┌────────

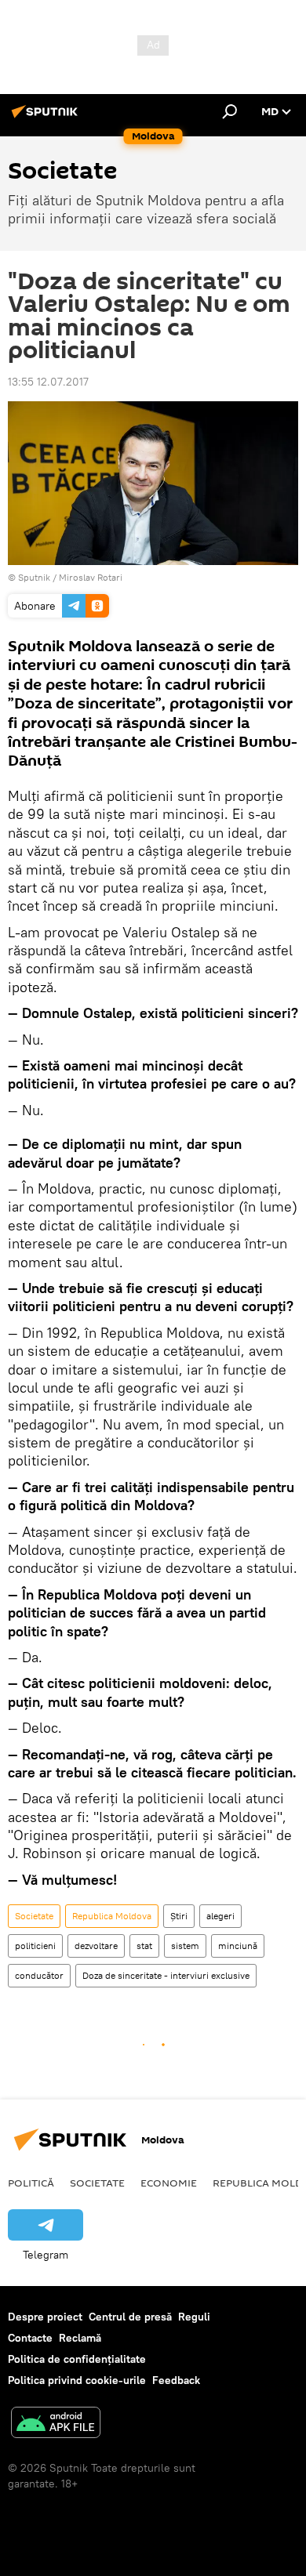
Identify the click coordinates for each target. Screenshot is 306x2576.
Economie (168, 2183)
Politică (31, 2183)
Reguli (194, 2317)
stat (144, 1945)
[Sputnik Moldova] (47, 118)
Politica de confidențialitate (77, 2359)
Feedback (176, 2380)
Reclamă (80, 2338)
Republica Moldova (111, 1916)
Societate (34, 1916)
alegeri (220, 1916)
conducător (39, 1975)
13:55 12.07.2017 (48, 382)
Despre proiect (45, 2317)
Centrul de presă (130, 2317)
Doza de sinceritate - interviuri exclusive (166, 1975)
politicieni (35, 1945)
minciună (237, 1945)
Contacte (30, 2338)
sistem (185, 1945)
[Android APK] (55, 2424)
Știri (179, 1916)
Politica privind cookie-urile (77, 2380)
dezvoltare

└────────

*TO DO*: Give only the number of lines in the material above that include the word "Moldova".

*RESPONSE AREA*: 2